DATA SUPPLIED:
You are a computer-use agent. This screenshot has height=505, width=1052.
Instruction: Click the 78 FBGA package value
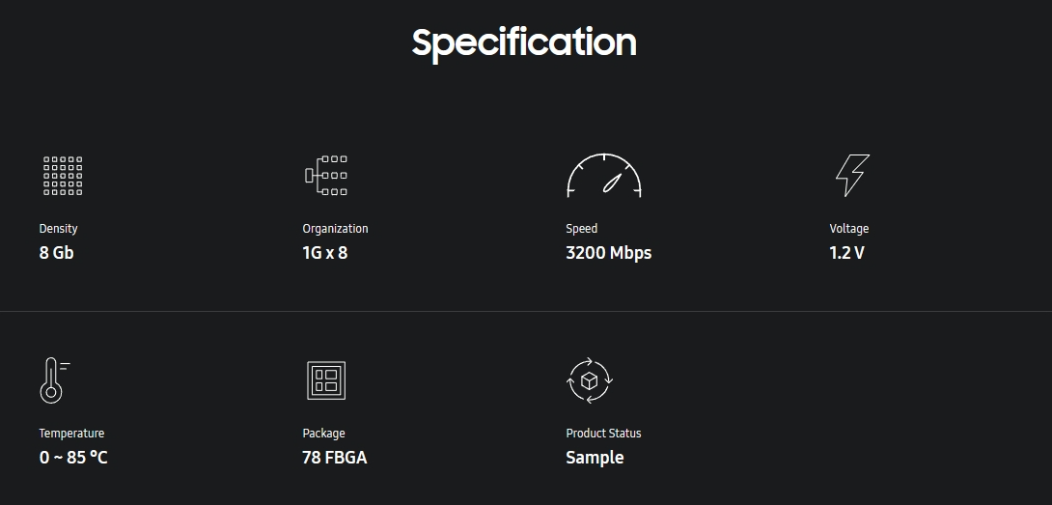[335, 458]
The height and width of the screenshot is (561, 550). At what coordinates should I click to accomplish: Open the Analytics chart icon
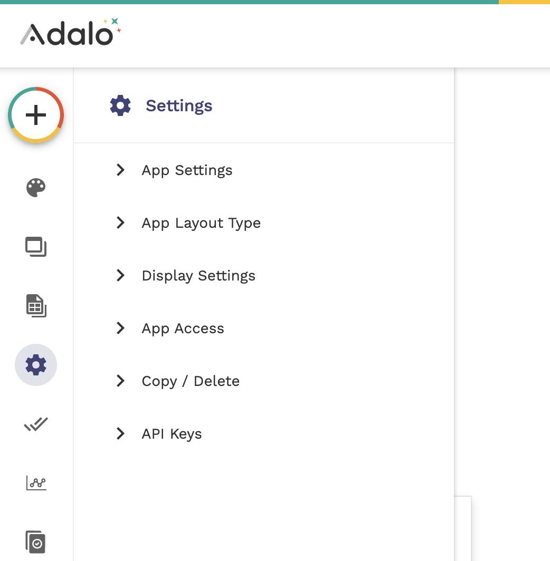pyautogui.click(x=36, y=483)
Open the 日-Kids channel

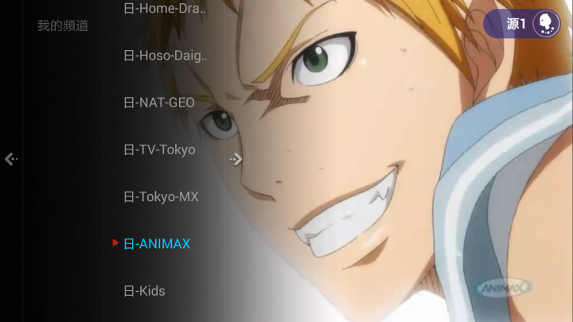point(144,291)
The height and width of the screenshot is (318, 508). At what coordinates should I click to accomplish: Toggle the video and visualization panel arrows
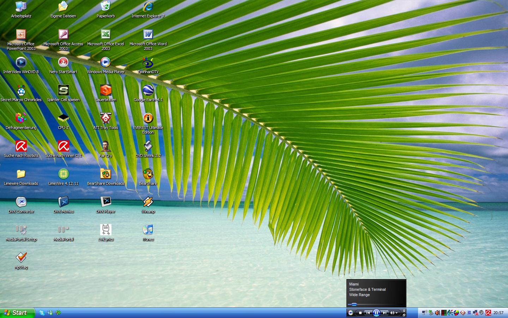point(404,311)
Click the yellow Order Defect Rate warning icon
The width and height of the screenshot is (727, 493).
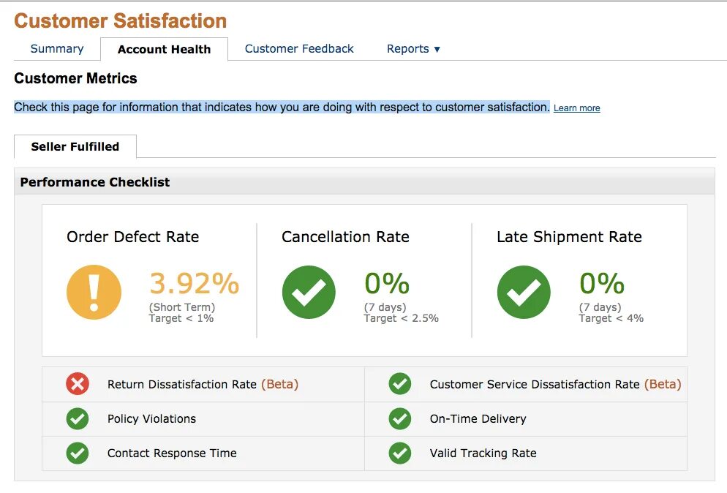[94, 293]
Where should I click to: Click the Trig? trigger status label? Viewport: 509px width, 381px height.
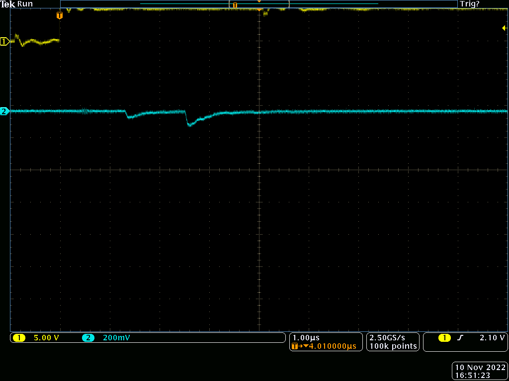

ABOUT THIS EXERCISE: Could you reproduce the entries verbatim, leaving out all pictures?

RESPONSE AREA:
You are a computer-use agent. This screenshot has height=505, width=1052.
Instruction: Click the 78 FBGA package value
[335, 458]
The height and width of the screenshot is (561, 550). At what coordinates should I click to accomplish: Open the Analytics chart icon
pyautogui.click(x=36, y=483)
Open the 日-Kids channel

point(144,291)
The height and width of the screenshot is (318, 508). At what coordinates should I click to accomplish: Toggle the video and visualization panel arrows
point(404,311)
Click the yellow Order Defect Rate warning icon
The width and height of the screenshot is (727, 493).
[94, 293]
Where should I click to: Click the Trig? trigger status label? Viewport: 509px width, 381px height.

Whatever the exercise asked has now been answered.